# [EXERCISE DIRECTIONS]
Could you retype the entries below exactly, omitting every picture?

··· DATA SUPPLIED ···

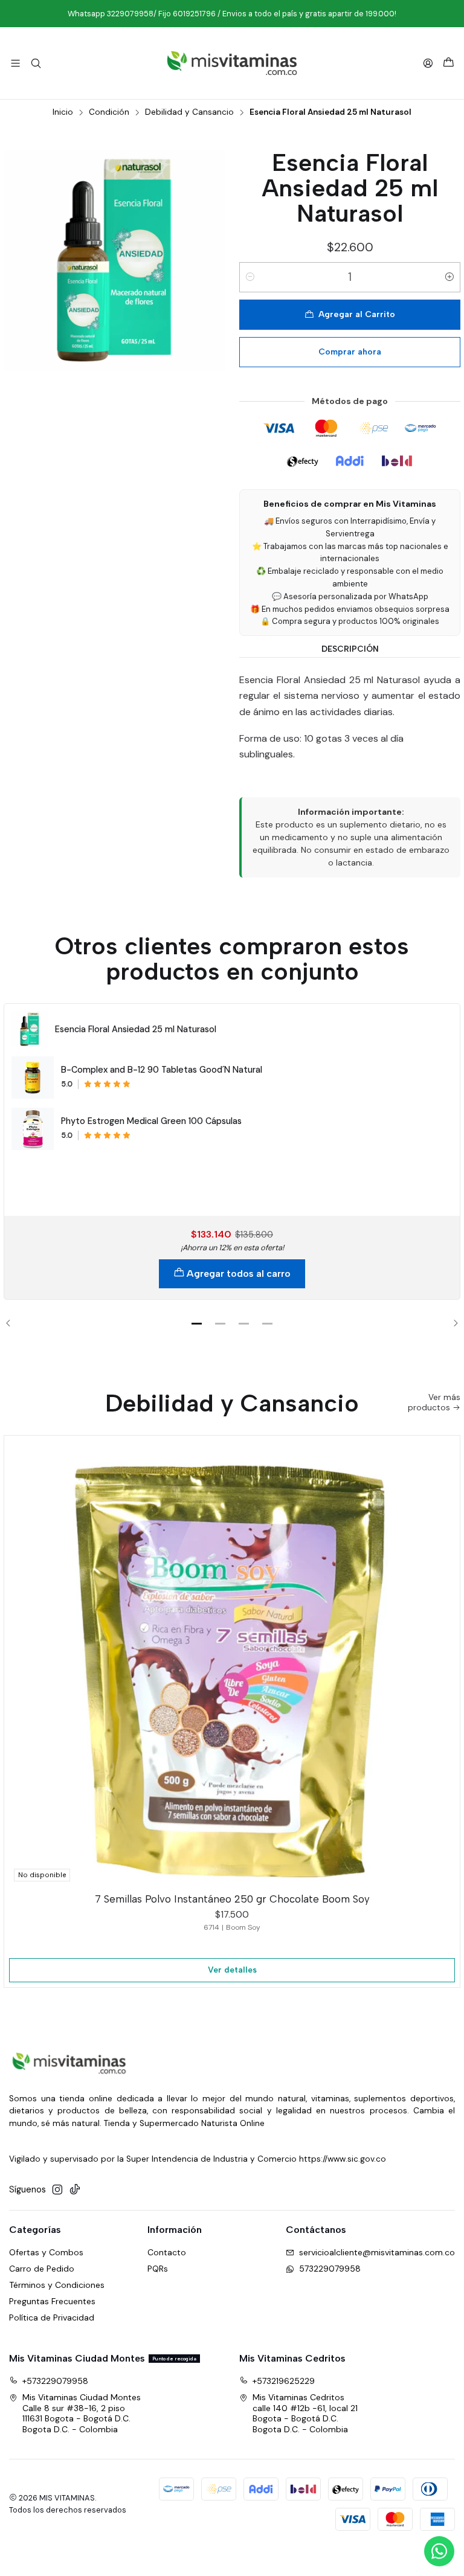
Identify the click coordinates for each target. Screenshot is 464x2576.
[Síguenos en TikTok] (75, 2189)
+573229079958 (55, 2380)
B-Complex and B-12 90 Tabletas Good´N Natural (161, 1069)
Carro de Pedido (41, 2268)
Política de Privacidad (51, 2317)
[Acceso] (428, 63)
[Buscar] (35, 63)
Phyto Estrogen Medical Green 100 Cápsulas (151, 1121)
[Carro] (448, 63)
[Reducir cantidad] (250, 277)
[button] (197, 1323)
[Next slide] (451, 1323)
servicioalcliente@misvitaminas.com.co (377, 2252)
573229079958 (330, 2268)
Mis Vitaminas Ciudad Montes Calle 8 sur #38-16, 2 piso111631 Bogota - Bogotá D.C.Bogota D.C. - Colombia (81, 2413)
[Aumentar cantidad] (449, 277)
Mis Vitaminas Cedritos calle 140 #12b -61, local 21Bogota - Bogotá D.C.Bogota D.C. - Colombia (305, 2413)
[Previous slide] (13, 1323)
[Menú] (15, 63)
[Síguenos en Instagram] (57, 2189)
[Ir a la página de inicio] (232, 63)
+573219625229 (284, 2380)
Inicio (63, 112)
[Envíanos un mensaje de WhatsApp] (439, 2551)
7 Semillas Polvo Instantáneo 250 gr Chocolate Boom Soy (232, 1899)
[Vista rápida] (445, 1661)
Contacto (166, 2252)
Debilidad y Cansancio (189, 112)
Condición (109, 112)
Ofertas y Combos (46, 2252)
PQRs (157, 2268)
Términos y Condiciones (57, 2284)
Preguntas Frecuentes (52, 2301)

···

# [REPLY]
Identify the click coordinates for each target. Screenshot is 464x2576.
[Síguenos en TikTok] (75, 2189)
+573229079958 (55, 2380)
B-Complex and B-12 90 Tabletas Good´N Natural (161, 1069)
Carro de Pedido (41, 2268)
Política de Privacidad (51, 2317)
[Acceso] (428, 63)
[Buscar] (35, 63)
Phyto Estrogen Medical Green 100 Cápsulas (151, 1121)
[Carro] (448, 63)
[Reducir cantidad] (250, 277)
[button] (197, 1323)
[Next slide] (451, 1323)
servicioalcliente@misvitaminas.com.co (377, 2252)
573229079958 (330, 2268)
Mis Vitaminas Ciudad Montes Calle 8 sur #38-16, 2 piso111631 Bogota - Bogotá D.C.Bogota D.C. - Colombia (81, 2413)
[Aumentar cantidad] (449, 277)
Mis Vitaminas Cedritos calle 140 #12b -61, local 21Bogota - Bogotá D.C.Bogota D.C. - Colombia (305, 2413)
[Previous slide] (13, 1323)
[Menú] (15, 63)
[Síguenos en Instagram] (57, 2189)
[Ir a la página de inicio] (232, 63)
+573219625229 (284, 2380)
Inicio (63, 112)
[Envíanos un mensaje de WhatsApp] (439, 2551)
7 Semillas Polvo Instantáneo 250 gr Chocolate Boom Soy (232, 1899)
[Vista rápida] (445, 1661)
Contacto (166, 2252)
Debilidad y Cansancio (189, 112)
Condición (109, 112)
Ofertas y Combos (46, 2252)
PQRs (157, 2268)
Términos y Condiciones (57, 2284)
Preguntas Frecuentes (52, 2301)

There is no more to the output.